▶ **Try it**
Decide whether each statement below agrees with the text on the Japanese diving beetle. Answer yes or no for each, and quote the words of the text that decide it. (a) Adult diving beetles can be found from April to October. (b) Females lay their eggs in the mud at the bottom of ponds. (c) The reason for the great length of the beetle's sperm is known.

* Japanese name: Gengorou
* Scientific name: Cybister japonicus
* Description: This is a large, streamlined water beetle, highly adapted to an aquatic life. It is a powerful swimmer, with hind legs flattened like oars and fringed with long hairs. The body is green or black, with yellow-white bands running down the sides from the head. 35-40 mm long.
* Where to find them: In rivers, streams, lakes and ponds from Hokkaido to Okinawa. Adults can be found from April to October. Females make small holes in aquatic plants with their jaws and insert eggs into the plant, where they will be safe from harm.
* Food: Voracious predators, diving beetles will devour the larvae of other insects as well as small fish, shrimp, newts, tadpoles and frogs. The beetle larvae are equally aggressive, stabbing prey with specially adapted mouthparts. There is a narrow canal inside the mandibles, through which the larva injects digestive juices into the prey, which it then sucks dry. Diving beetles sometimes overeat and become too heavy to swim. In this case, they quickly excrete some food. If that still doesn't work, they vomit what they've just eaten.
* Special features: Like many insects in Japan, diving beetles used to be eaten, apparently for perceived medicinal benefits. These days, however, pollution from agricultural chemicals that seep into rivers means that the diving beetle is off the menu. Many species of diving beetle have immensely long sperm (longer than the beetle's body length), stored inside the body in coils like spaghetti. The reason for this extravagant length is unknown -- the female might digest the sperm and use the energy to make more eggs, or the male might be protecting his paternity (long sperm are probably hard to dislodge once they are inside the female). Either way, the information is unlikely to whet human appetite for the beetle.

▶ **Source information**
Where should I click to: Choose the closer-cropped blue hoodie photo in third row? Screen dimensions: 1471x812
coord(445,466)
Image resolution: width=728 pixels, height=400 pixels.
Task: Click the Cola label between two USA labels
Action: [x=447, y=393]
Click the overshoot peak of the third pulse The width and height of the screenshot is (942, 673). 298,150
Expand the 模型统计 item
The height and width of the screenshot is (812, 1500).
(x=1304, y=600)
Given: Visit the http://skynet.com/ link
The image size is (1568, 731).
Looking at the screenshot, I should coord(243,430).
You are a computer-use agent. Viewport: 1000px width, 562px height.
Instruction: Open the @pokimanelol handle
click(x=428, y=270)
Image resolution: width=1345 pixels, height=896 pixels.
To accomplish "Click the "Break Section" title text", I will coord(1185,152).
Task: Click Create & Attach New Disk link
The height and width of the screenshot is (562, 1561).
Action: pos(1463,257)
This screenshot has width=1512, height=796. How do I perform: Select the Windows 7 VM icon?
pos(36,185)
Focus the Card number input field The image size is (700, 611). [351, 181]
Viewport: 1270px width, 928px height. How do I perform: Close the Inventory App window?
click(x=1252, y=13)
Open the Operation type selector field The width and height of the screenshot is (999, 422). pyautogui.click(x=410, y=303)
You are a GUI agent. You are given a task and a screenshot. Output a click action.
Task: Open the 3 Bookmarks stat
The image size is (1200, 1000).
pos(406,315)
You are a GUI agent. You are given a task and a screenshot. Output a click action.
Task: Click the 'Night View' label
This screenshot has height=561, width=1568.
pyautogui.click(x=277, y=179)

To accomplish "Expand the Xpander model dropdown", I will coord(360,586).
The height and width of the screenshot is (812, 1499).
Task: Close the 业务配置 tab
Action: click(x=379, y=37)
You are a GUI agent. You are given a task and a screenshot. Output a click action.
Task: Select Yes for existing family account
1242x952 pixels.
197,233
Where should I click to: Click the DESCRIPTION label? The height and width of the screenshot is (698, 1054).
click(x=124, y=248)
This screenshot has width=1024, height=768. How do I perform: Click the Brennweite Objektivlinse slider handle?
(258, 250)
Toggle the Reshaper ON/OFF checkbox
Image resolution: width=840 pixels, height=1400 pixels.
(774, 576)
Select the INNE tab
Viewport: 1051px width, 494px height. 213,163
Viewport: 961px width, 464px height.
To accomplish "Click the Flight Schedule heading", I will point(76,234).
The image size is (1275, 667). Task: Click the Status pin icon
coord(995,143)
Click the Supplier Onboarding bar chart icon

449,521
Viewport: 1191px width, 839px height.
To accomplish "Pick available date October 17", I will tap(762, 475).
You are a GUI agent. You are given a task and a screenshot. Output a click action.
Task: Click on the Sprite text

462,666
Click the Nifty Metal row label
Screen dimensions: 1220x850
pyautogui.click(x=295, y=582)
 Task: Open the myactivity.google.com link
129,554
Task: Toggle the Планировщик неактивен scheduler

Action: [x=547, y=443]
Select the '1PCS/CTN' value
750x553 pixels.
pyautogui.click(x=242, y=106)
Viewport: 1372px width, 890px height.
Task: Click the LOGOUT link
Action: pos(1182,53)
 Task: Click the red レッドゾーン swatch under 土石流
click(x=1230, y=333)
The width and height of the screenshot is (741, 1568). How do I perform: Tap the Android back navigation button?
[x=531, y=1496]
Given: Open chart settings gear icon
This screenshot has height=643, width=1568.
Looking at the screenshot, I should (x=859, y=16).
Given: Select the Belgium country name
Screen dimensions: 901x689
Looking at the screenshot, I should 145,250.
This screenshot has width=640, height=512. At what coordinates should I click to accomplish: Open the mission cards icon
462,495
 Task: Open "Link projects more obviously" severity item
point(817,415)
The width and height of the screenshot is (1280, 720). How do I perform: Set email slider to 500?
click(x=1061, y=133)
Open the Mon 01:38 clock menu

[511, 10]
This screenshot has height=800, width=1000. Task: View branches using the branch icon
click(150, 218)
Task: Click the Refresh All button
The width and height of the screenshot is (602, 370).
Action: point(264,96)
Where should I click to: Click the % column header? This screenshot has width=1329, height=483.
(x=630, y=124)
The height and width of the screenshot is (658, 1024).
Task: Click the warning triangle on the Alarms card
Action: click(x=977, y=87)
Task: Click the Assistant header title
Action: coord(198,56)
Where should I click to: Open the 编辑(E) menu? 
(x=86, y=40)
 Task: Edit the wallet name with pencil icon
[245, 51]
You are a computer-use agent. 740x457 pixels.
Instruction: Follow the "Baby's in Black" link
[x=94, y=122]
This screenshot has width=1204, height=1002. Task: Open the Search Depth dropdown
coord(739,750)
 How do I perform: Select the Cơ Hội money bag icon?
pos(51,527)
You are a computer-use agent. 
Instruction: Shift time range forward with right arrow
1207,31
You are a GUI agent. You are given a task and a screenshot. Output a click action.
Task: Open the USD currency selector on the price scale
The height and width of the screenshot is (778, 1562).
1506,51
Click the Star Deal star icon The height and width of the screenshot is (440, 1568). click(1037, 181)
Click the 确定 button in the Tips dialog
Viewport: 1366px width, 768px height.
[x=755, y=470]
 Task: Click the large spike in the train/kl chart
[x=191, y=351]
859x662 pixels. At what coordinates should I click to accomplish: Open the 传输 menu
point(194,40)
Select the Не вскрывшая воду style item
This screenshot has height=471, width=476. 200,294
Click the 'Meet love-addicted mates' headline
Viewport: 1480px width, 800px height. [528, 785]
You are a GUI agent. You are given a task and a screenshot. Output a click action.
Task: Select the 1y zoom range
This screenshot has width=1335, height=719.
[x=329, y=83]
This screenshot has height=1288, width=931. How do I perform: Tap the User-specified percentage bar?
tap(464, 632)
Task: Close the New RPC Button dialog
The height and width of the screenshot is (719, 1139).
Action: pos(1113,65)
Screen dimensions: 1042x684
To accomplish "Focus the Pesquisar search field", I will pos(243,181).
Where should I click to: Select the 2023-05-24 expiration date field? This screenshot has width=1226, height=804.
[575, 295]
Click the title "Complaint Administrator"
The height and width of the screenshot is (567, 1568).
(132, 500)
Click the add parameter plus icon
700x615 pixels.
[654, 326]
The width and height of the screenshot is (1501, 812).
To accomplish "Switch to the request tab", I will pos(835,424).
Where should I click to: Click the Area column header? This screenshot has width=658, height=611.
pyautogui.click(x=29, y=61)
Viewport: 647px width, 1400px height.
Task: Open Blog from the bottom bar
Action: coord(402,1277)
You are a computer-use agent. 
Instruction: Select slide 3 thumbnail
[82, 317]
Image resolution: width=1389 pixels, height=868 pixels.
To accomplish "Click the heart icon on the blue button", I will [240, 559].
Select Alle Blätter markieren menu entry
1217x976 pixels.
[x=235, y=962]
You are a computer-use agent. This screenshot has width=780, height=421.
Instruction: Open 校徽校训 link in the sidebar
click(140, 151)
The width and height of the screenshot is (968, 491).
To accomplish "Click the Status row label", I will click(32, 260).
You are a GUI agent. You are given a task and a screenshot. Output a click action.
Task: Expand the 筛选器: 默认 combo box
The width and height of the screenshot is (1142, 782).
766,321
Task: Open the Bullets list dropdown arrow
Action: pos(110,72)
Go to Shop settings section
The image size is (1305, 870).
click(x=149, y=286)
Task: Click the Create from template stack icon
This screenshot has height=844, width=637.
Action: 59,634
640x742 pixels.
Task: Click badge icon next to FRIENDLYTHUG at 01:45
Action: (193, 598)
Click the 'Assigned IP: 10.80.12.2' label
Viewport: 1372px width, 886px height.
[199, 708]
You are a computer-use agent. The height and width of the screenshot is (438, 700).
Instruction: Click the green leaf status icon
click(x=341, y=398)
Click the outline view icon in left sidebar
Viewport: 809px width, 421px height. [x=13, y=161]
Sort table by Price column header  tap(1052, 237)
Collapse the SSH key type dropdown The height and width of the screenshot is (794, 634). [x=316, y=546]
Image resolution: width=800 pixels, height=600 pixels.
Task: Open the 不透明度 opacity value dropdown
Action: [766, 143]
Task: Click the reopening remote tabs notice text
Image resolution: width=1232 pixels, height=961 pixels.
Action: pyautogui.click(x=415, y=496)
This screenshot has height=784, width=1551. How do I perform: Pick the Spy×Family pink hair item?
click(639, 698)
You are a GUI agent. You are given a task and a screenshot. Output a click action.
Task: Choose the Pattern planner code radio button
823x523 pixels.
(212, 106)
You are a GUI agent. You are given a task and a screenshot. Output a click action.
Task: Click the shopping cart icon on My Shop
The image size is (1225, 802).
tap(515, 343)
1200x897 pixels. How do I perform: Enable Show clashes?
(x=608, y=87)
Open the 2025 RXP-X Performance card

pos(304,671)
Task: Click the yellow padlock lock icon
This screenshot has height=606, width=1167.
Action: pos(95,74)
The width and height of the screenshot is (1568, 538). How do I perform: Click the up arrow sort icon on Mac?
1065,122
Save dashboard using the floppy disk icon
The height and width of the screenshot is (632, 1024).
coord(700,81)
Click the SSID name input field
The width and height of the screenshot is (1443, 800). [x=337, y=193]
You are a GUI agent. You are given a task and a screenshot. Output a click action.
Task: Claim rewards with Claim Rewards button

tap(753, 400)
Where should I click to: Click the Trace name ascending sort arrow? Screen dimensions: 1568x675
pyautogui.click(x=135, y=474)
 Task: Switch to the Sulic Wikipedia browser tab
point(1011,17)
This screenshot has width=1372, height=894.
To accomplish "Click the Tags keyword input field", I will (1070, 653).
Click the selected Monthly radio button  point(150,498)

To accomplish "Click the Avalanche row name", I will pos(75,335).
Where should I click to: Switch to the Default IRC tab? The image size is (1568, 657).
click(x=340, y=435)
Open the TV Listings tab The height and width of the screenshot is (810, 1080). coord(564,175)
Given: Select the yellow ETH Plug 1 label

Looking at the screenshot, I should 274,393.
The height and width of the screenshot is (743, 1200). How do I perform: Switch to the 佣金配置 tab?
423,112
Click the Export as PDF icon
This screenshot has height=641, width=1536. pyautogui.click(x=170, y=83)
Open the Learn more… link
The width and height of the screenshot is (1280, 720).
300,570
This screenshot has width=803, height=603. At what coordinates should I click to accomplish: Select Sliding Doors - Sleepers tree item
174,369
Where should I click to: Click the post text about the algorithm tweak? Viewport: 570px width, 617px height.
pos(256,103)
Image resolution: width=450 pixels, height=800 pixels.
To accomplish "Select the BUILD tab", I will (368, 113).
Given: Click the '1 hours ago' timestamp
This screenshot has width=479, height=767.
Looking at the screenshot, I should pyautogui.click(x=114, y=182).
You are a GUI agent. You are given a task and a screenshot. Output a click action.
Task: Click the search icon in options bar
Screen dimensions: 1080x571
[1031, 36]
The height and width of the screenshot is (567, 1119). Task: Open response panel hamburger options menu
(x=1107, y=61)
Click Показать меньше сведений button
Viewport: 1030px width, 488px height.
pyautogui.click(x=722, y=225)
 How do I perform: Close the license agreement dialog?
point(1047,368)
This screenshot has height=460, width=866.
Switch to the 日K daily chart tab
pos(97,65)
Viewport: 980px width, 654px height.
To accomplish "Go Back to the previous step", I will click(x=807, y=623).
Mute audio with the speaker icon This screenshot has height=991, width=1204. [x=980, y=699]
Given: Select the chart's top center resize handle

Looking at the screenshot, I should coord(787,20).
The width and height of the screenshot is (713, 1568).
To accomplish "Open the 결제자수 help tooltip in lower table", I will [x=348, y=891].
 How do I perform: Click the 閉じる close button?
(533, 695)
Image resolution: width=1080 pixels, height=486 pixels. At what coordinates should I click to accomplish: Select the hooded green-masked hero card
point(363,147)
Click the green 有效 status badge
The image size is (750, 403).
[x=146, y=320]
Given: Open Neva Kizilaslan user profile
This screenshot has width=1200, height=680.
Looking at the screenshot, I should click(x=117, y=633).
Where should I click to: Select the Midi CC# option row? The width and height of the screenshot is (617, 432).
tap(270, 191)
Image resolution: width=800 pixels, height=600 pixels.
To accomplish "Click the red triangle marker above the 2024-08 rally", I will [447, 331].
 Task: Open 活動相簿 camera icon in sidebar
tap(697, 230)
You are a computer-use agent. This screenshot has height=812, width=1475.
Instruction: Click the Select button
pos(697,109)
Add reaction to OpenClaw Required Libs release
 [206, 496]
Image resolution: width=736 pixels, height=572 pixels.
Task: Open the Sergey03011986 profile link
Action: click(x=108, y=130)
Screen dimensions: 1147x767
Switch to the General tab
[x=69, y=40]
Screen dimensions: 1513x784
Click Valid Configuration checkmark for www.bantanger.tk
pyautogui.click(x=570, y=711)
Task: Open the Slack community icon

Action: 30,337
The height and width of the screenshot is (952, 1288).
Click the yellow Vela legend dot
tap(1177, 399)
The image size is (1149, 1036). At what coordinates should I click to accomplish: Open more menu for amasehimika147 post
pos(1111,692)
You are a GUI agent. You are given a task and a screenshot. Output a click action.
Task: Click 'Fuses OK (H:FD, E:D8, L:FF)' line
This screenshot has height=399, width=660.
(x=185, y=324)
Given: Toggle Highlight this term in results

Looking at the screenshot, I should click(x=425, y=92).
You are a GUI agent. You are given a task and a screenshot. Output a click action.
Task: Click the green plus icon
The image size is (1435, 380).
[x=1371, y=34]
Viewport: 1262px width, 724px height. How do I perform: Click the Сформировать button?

▶ **Answer below**
(a) Yes: "Adults can be found from April to October."
(b) No: "Females make small holes in aquatic plants with their jaws and insert eggs into the plant"
(c) No: "The reason for this extravagant length is unknown"